Stressing that “not all credit unions are suffering,” a group of Los Angeles CUs did media damage control after an article in a local business journal highlighted poor credit union performance.
The CU effort was unusual considering that so much of the mainstream and viral media this year has put CUs in a favorable light compared to banks.
The article that got a rise out of the credit unions appeared in the Aug. 16 Los Angeles Business Journal and was titled “Credit Unions Come Up Short.”
In one rebuttal, Robert Ballard, CEO of the $3.5 billion Kinecta FCU of Manhattan Beach, acknowledged that the industry is hardly immune to the recession's impact. But he contended that the NCUA assessment and the corporate crisis distorted a positive CU picture.
“Were it not for these actions, Kinecta would be considered 'well capitalized' under National Credit Union Administration definitions,” Ballard wrote in a letter to the editor of the business journal.
Echoing Ballard, Nader Moghaddam, president/CEO of the $710 million Financial Partners CU of Downey, said the assessments have put a damper on capital and earnings. However, he said, barring “a double dip recession we see income improvement though 2010.”
Moghaddam's CU has already recorded $1.1 million in first half income and has sharply reduced delinquency ratios, he said.
There's no doubt that California CUs have been “on a rough journey,” but Financial Partners “was early in and early out” when it comes to the bad loans, Moghaddam said.
Like other CEOs, Moghaddam took issue with the way the article painted all CUs with the same negative brush as overextended community charter CUs. “I think you have to go behind the headlines to see a realistic picture,” he said.
In the article, consultant Tom Glatt Jr., a CU adviser and the son of the former president/CEO of Realtors FCU, was quoted as saying that many California CUs “[got] into markets that they didn't immediately understand, and that led to some poor decisions.”

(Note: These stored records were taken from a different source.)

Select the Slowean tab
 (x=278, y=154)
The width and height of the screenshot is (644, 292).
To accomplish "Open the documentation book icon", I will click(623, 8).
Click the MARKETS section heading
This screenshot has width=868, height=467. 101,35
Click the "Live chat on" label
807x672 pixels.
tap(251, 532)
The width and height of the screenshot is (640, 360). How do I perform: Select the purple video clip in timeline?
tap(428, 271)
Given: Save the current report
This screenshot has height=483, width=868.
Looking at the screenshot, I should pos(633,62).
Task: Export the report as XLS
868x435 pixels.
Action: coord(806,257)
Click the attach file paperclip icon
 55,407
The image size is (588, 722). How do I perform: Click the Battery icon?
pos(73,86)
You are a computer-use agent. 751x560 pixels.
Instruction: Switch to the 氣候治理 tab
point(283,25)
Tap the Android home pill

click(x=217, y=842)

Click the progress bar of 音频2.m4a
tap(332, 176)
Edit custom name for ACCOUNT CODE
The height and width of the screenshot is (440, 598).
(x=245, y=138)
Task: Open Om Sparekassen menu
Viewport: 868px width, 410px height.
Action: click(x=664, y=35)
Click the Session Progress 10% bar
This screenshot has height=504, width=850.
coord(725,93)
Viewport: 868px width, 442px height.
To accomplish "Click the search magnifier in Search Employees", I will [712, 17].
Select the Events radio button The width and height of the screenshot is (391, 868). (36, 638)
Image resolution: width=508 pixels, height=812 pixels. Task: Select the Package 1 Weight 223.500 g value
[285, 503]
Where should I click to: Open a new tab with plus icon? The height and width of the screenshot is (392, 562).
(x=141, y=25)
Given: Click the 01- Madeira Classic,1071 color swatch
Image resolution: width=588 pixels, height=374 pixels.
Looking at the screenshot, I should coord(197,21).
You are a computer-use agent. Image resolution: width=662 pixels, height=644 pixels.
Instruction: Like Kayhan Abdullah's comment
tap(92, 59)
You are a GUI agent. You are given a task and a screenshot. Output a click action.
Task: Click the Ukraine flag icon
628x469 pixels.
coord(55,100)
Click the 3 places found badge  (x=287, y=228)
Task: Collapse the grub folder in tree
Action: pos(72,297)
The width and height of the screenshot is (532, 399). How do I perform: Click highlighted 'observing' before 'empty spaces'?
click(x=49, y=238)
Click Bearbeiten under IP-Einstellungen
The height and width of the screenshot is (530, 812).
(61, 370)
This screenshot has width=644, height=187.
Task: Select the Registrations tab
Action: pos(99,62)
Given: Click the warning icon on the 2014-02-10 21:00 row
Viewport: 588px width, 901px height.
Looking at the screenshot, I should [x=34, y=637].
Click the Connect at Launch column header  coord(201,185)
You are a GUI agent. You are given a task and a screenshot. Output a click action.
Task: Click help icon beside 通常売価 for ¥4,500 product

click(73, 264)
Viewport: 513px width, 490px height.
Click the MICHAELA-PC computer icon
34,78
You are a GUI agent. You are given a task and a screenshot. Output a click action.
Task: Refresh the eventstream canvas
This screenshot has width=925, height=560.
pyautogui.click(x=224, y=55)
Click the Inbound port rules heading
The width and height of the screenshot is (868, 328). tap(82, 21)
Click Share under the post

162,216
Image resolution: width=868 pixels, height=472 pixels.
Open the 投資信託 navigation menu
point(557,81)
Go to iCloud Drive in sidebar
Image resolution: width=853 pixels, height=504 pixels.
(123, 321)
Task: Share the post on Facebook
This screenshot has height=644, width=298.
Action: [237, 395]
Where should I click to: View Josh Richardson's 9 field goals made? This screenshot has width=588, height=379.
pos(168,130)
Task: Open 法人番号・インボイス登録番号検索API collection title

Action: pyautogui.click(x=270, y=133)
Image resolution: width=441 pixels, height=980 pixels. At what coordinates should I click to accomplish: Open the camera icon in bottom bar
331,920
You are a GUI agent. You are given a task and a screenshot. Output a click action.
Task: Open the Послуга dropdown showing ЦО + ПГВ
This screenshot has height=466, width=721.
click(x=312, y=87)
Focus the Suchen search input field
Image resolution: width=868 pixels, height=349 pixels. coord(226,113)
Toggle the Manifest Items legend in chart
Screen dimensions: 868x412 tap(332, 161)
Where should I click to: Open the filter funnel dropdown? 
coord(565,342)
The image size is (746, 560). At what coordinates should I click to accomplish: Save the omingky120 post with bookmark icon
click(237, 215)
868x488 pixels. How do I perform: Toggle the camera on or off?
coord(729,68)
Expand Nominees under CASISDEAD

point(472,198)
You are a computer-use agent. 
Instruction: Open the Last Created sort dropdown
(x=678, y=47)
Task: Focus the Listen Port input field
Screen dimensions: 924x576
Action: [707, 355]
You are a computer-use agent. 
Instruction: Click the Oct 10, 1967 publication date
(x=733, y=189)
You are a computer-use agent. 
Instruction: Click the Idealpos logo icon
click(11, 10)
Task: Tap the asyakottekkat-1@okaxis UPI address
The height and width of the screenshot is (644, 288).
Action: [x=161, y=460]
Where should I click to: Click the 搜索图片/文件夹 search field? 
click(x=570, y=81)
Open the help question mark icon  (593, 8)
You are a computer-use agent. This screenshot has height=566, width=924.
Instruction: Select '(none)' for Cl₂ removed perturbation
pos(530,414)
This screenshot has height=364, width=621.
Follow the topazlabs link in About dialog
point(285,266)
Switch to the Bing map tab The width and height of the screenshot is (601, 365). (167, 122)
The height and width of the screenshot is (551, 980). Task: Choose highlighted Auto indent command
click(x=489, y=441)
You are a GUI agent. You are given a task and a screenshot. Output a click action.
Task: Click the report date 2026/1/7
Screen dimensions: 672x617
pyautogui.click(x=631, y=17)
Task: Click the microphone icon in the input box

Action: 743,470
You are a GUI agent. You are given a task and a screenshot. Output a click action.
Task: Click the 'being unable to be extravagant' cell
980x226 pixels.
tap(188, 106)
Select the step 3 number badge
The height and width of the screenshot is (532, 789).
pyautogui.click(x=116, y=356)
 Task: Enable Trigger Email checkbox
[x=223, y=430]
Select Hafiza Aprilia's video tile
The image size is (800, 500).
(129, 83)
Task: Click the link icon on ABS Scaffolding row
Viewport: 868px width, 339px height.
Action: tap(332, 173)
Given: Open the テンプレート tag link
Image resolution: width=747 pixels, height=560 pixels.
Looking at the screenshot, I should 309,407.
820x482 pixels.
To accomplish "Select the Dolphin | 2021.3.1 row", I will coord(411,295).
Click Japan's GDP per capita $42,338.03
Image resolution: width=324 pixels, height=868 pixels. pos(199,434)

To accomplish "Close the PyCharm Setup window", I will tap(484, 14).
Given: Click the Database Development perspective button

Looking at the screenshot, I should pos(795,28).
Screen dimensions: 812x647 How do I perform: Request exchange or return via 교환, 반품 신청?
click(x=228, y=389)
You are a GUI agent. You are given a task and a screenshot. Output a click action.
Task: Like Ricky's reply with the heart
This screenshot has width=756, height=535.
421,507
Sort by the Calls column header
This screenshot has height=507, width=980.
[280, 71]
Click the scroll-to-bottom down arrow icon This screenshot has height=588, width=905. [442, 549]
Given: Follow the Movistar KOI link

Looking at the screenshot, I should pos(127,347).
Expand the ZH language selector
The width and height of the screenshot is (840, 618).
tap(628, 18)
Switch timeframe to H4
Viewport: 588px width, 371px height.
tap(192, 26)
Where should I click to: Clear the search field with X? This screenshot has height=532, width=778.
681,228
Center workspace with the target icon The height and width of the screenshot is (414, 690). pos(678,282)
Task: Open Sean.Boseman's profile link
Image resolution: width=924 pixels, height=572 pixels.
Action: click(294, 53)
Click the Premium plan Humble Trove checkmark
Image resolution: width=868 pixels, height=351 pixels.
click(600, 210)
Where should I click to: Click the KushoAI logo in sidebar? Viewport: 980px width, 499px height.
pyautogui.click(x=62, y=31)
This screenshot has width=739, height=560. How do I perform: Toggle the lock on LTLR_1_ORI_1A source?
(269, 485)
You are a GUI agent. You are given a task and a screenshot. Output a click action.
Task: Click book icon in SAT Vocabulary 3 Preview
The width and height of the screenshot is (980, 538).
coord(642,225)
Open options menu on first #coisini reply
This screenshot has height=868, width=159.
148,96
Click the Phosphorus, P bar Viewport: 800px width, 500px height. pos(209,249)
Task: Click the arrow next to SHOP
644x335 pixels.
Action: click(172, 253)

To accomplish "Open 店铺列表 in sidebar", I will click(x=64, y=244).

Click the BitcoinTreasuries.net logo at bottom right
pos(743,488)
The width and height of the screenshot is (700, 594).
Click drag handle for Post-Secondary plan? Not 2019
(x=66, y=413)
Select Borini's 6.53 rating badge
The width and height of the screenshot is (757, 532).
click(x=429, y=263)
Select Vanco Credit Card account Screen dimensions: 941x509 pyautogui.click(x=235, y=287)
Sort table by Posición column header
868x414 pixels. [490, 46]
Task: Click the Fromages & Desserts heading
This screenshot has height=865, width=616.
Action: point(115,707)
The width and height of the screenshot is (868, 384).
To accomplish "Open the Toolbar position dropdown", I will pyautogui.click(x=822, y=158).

Gary Perez, CEO of the $345 million USC Credit Union, called Glatt's observation an “overstatement” considering the successful community charter operations throughout the state.
USC concentrates on serving its college base and lost heavily when the government pulled the plug on its student loan program. The CU retains a community charter but has kept it on the shelf for strategic reasons, Perez said.
“We did not feel we had the expertise and the capital to pursue community charter expansion but we do reserve the right to implement and exploit it if one day we find it useful,” he said.
In discussing CU financial woes, the Los Angeles Business Journal article mentioned the case of Arrowhead Central CU. The credit union collapsed on June 25 and was seized by the NCUA, and top executives were charged with reporting inaccurate financial data.
The article also recounted Kinecta's $71 million loss in 2009 and its capital ratio at 6.83%. “They went out of their way to try to serve the broad population of L.A. County,” Glatt said of the credit union. “Their exposure, when the downturn came, probably hit them a lot harder than it did most institutions.”
The article noted that Kinecta's capital ratio “is set to jump past 10%” once it completes a merger with NuVision FCU later this year.
In his letter to the editor, Ballard, the CEO of Kinecta, touted the CU's recent improvement, with year-to-date profit reaching $3 million.
“The number of individual credit unions may continue to decrease locally and across the country,” Ballard wrote. “However, through strategic mergers and sustained positive credit union performance, consumers and businesses will enjoy even greater access to quality financial services.”